■ Source information
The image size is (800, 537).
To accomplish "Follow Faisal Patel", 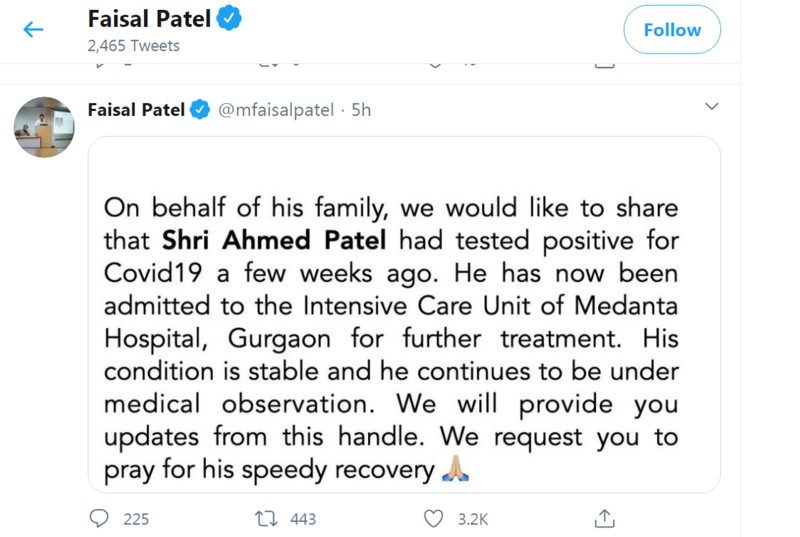I will click(671, 30).
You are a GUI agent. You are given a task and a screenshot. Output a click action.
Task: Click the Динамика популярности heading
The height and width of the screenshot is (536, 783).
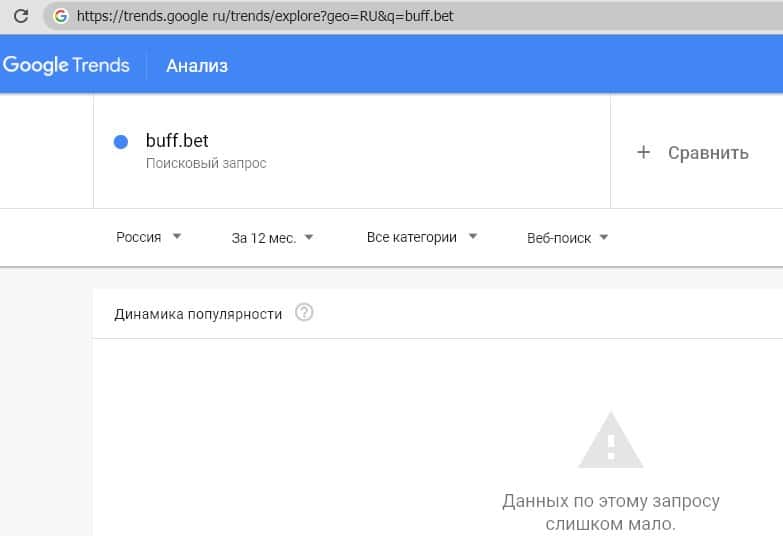click(x=198, y=314)
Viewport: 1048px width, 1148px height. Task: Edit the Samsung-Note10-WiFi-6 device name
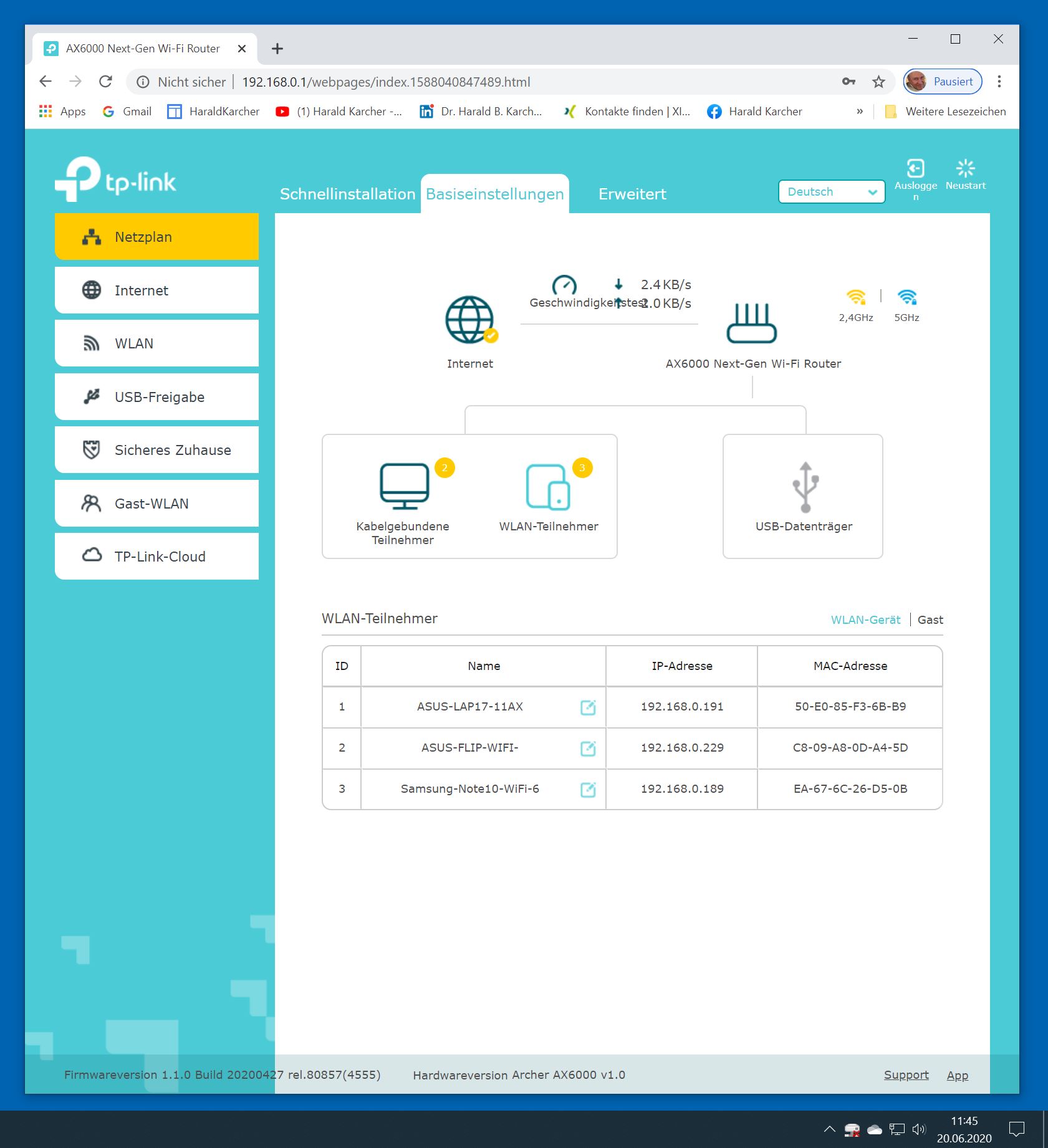point(588,789)
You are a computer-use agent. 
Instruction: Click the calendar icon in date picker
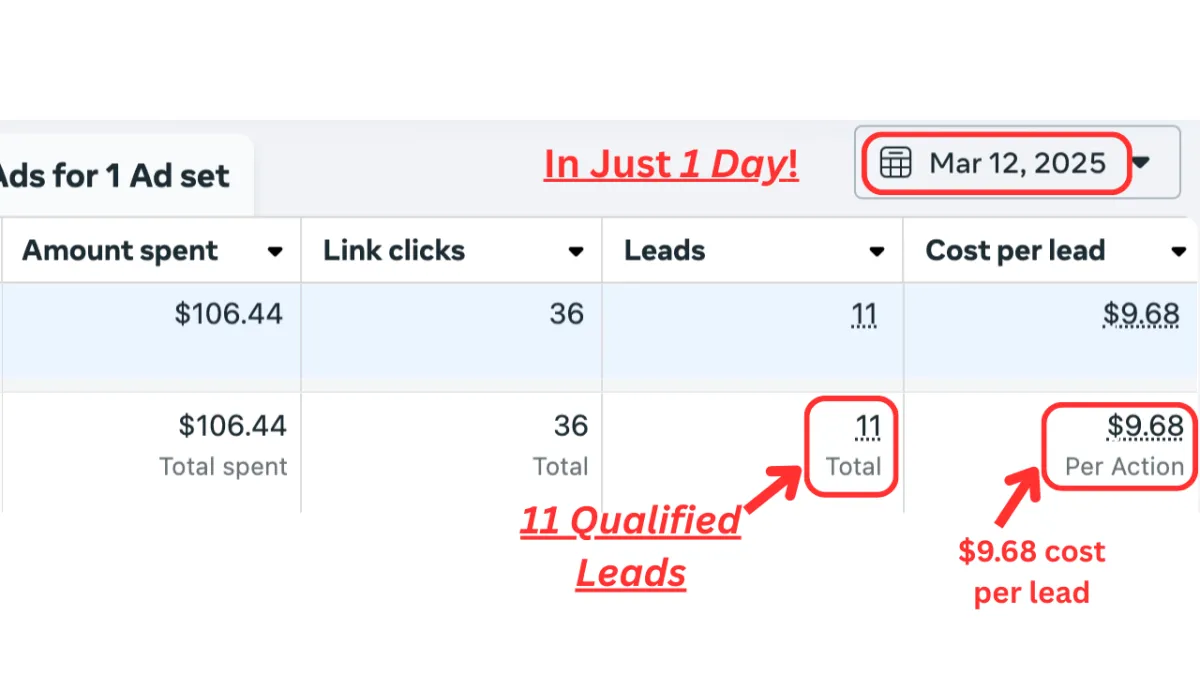(895, 162)
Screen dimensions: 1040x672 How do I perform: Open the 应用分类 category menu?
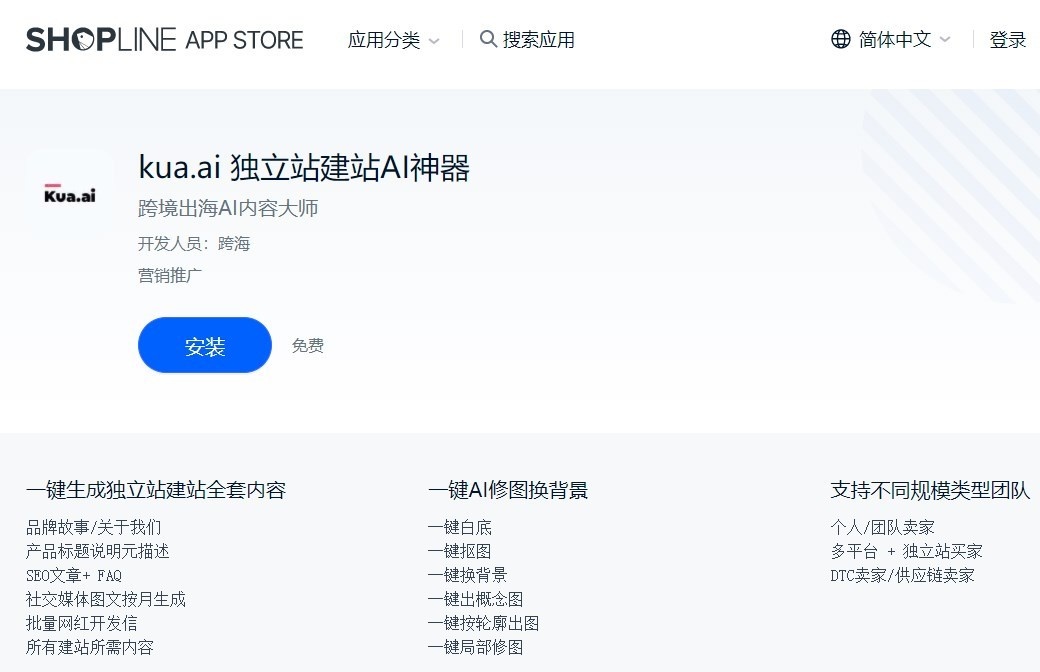[x=384, y=39]
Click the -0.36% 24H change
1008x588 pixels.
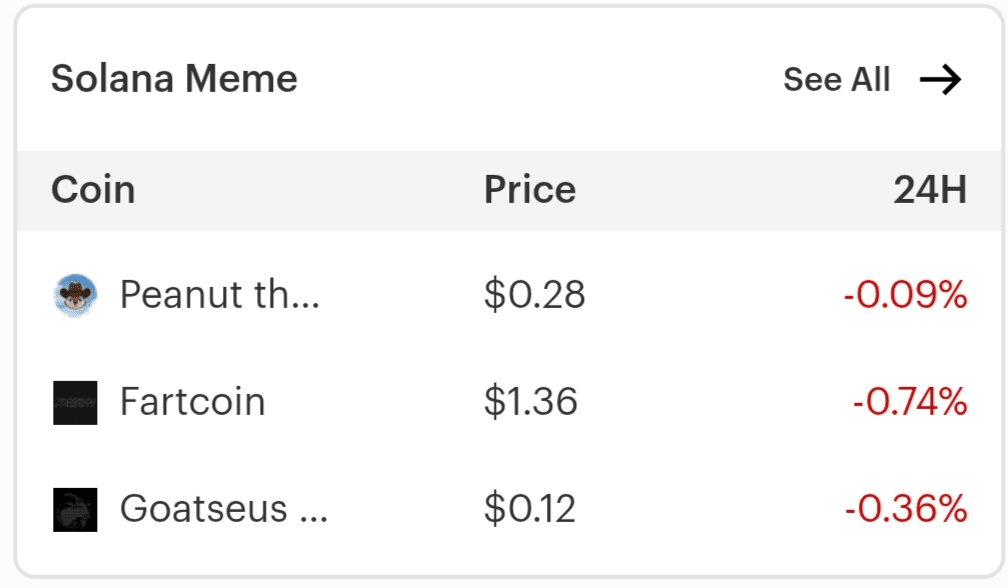[906, 509]
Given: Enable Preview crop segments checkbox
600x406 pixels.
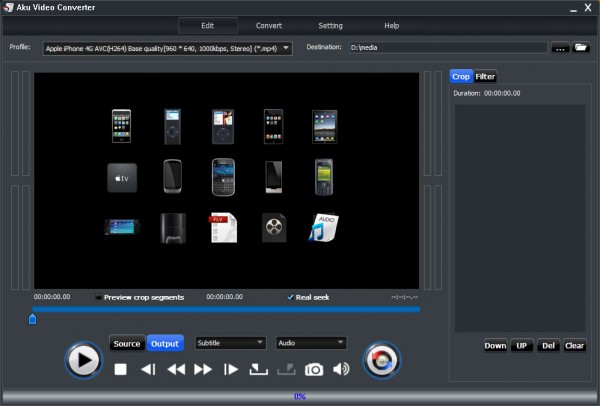Looking at the screenshot, I should tap(99, 297).
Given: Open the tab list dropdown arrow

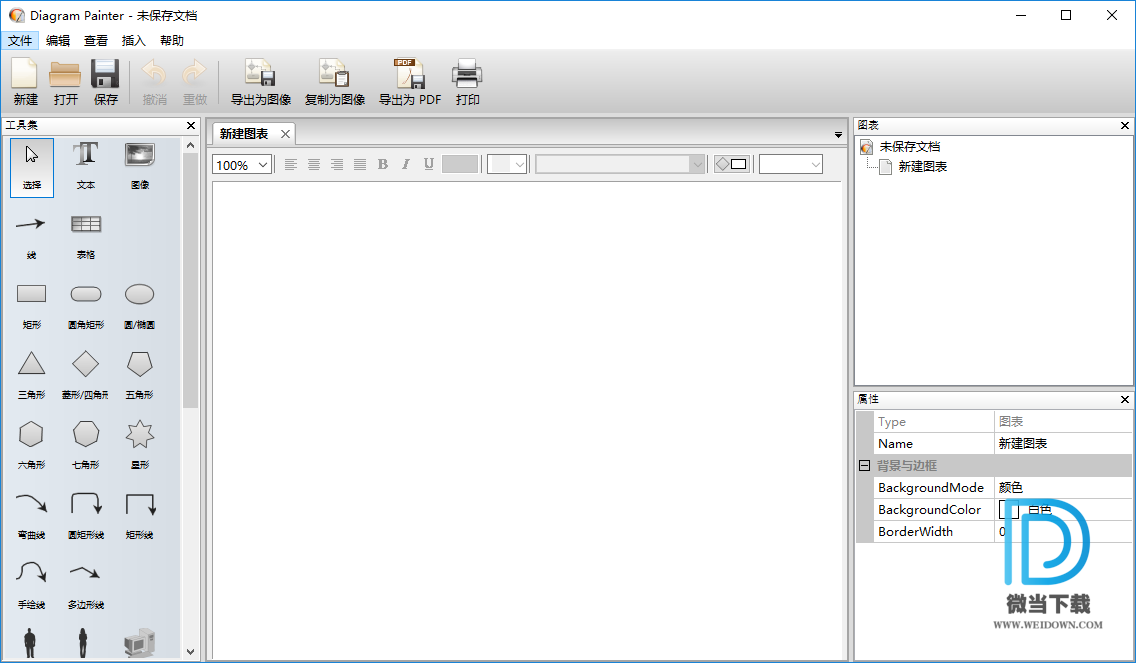Looking at the screenshot, I should pyautogui.click(x=838, y=135).
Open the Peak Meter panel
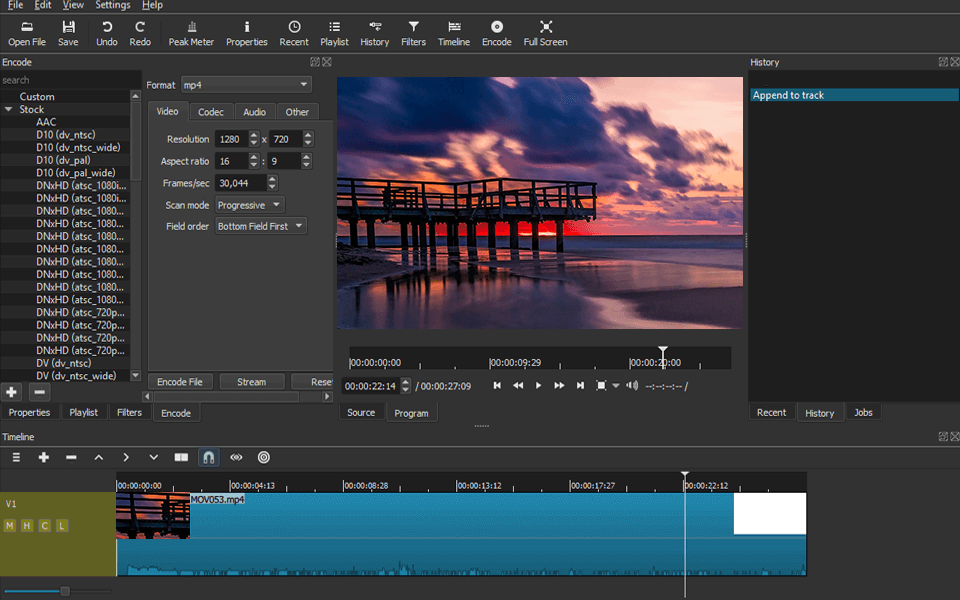Screen dimensions: 960x600 pyautogui.click(x=191, y=33)
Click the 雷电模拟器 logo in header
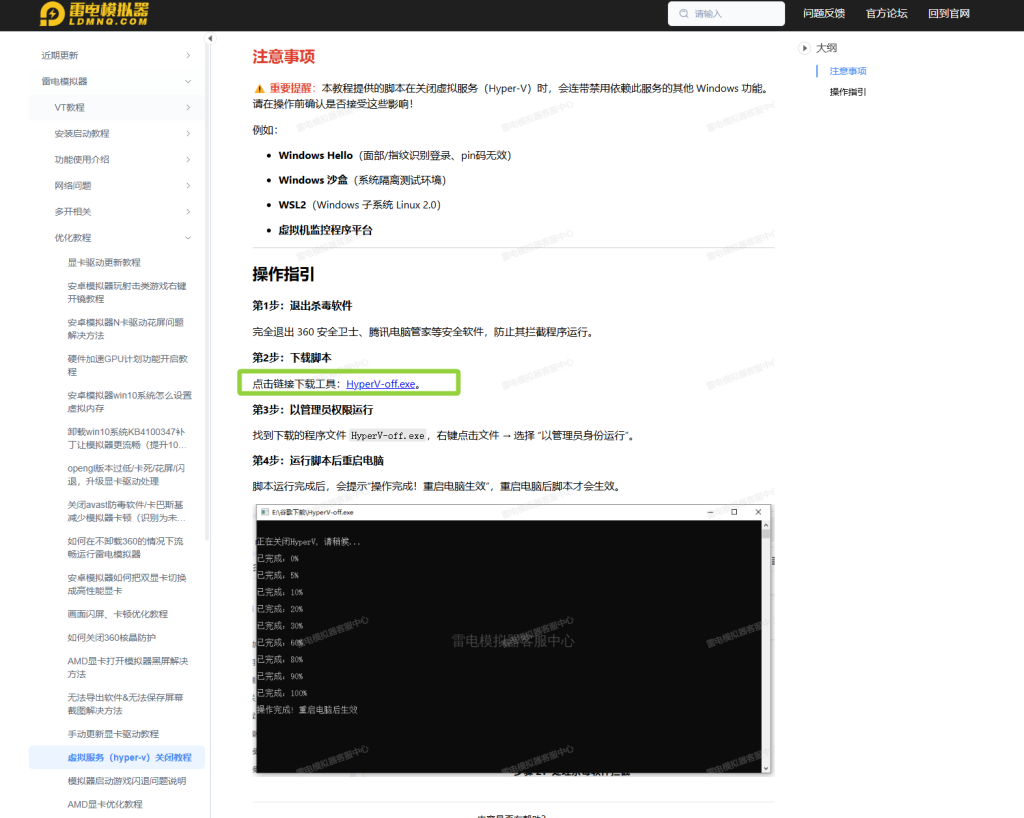The image size is (1024, 818). coord(95,13)
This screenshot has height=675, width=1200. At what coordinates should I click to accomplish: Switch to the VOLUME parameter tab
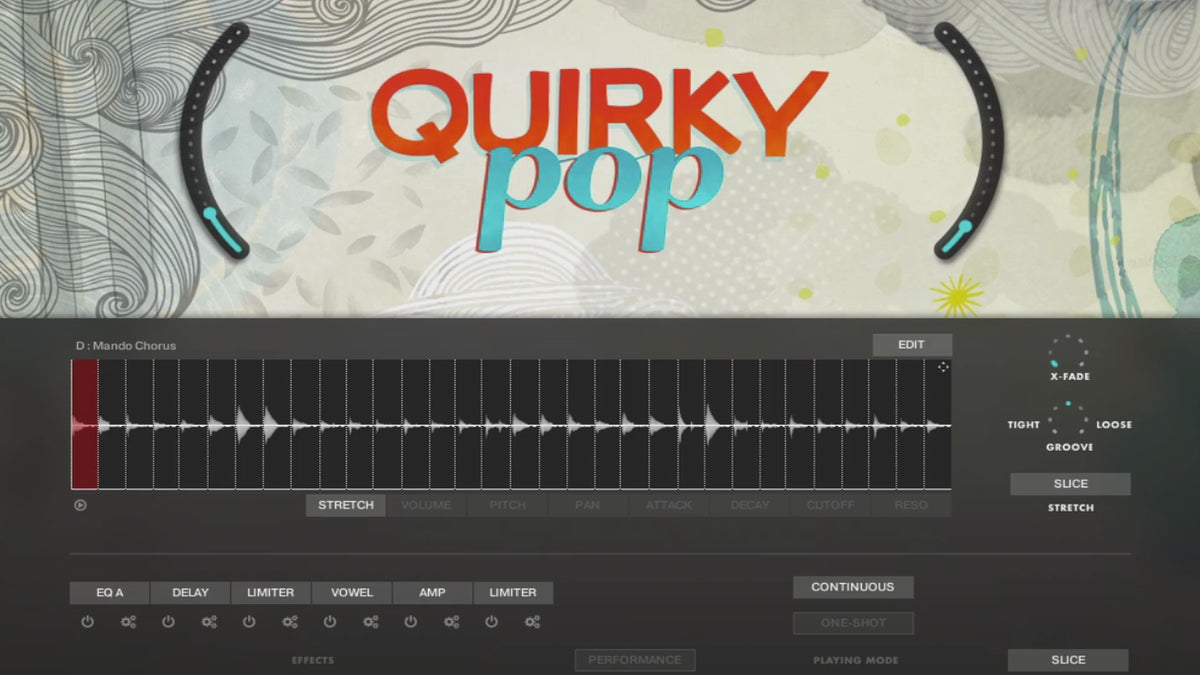point(426,505)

■ The problem
Everything from the line with "This screenshot has" through the last line of the listing should be retyped exactly, with both end lines kept and the pictures left out.

■ Result for this task
This screenshot has height=675, width=1200. At what coordinates should I click to accomplish: Switch to the VOLUME parameter tab
point(426,505)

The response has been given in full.